| Things to do |
• 1. Answer these from the post on mitochondria:
(a) In what year did Otto Warburg win the Nobel Prize?
(b) Cancer cells are seen to have severely reduced numbers of what?
(c) What do most cancer research initiatives try to uncover?
• 2. Using the post on mitochondria, explain in one to three sentences why it says the body should be kept well fueled, oxygenated and watered.
• 3. Continue the post on mitochondria from its final sentence.

Passage provided: Begin

Monday, 18 January 2016
Mitochondria
Back in 1931 the preeminent German researcher Otto Warburg won the Nobel Prize for his discovery that cancer is a metabolic disease. Very simply, Warburg realised that cancer develops when the body’s metabolism is starved of the energy it needs and cells instead produce energy through fermentation of sugar. This process is very inefficient compared to the normal process using oxygen and points to the need to keep the body well fuelled, oxygenated and watered so that the energy generating mitochondria in every cell can perform optimally. Cancer cells can be seen to have severely reduced numbers of mitochondria organelles. Tragically the thrust of most cancer research initiatives is to uncover some genetic cause for the disease for which a targeted, and patentable, drug can be developed. After decades cracking the human genome we’re as far away as ever from finding a drug based cure. Today’s standards of care require that we submit ourselves to ‘High Tech’ and expensive ‘slash, poison or burn’ protocols rather than invest in fundamental self-care.

Passage provided: End
Supplied information: Begin

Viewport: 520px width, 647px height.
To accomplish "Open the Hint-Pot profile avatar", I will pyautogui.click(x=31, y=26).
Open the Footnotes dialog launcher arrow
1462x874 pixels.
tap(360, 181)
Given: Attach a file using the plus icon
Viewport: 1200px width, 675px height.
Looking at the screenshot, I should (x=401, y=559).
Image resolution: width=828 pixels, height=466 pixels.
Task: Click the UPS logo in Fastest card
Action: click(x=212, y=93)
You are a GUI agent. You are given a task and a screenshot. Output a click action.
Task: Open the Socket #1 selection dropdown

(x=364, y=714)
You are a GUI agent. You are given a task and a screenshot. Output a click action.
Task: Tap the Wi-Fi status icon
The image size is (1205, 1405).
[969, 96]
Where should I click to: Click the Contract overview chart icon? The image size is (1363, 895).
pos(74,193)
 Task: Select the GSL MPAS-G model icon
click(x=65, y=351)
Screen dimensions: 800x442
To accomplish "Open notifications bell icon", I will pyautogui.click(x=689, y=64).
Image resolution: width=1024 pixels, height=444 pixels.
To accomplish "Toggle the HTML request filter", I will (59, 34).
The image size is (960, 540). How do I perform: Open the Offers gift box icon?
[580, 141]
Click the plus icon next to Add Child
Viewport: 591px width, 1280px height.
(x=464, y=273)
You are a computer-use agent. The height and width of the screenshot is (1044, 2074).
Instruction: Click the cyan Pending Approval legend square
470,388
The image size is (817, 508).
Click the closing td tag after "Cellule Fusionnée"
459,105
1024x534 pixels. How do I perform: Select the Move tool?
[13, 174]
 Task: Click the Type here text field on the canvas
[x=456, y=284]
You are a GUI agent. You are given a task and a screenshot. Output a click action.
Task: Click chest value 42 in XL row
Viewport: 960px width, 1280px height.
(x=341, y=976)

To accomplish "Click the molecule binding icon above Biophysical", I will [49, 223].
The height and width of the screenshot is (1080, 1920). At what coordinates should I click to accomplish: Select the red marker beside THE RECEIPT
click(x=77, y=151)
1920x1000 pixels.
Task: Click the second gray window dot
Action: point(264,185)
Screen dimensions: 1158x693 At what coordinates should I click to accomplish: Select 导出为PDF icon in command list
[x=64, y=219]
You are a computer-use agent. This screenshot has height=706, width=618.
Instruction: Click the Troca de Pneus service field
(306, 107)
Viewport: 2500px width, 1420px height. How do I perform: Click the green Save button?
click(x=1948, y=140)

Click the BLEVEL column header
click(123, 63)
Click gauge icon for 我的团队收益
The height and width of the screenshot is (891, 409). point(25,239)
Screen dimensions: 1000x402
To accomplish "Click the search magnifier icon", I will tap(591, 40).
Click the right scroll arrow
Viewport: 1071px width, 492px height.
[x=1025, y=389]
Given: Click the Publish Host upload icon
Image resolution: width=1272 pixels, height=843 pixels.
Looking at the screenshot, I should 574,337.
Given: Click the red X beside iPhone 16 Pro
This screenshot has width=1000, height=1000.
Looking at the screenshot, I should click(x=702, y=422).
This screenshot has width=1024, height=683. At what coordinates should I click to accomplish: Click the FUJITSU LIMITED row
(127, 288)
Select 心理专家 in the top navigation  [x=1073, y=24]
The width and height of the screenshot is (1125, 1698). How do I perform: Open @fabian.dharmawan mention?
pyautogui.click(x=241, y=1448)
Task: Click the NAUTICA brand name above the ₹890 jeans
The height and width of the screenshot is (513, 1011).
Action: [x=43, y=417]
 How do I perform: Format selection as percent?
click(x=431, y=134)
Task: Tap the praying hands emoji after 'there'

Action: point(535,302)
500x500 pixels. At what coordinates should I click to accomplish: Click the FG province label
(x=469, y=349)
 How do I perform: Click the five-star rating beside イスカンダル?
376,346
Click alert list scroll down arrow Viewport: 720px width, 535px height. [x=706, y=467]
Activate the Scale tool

Supplied information: End

| Results in order |
• 1.
(a) 1931
(b) Mitochondria organelles
(c) A genetic cause for the disease, for which a targeted, patentable drug can be developed

• 2. When the body is starved of energy, cells produce energy by fermenting sugar, which is very inefficient compared to the normal process that uses oxygen. Keeping the body well fueled, oxygenated and watered lets the mitochondria in every cell generate energy optimally.

• 3.
My mother frequently told us that her father’s favourite saying was ‘The best way to keep a place clean is to stop it getting dirty in the first place’. It was usually the state of my bedroom that started her off but the message stuck and today I find myself using the same principle when relating to health – “The best way to stay healthy is not to get sick”. This fits perfectly with another saying that emerged during Ty Bollinger’s excellent 2015 series of documentaries – ‘The Truth About Cancer – A Global Quest’. One of his contributors reminded us – “You don’t get sick because you have cancer; you get cancer because you are sick”. In other words, cancer results when the body’s defences have been depleted by a systematic neglect brought on by an inappropriate lifestyle. This realisation shows that Epigenetics (above genetics), or lifestyle factors, rather than genes, are the primary determinants of who gets cancer. It’s much easier to tell an unsuspecting public that a magic bullet cure can be found than to try and suggest they can avoid it altogether by changing lifestyle.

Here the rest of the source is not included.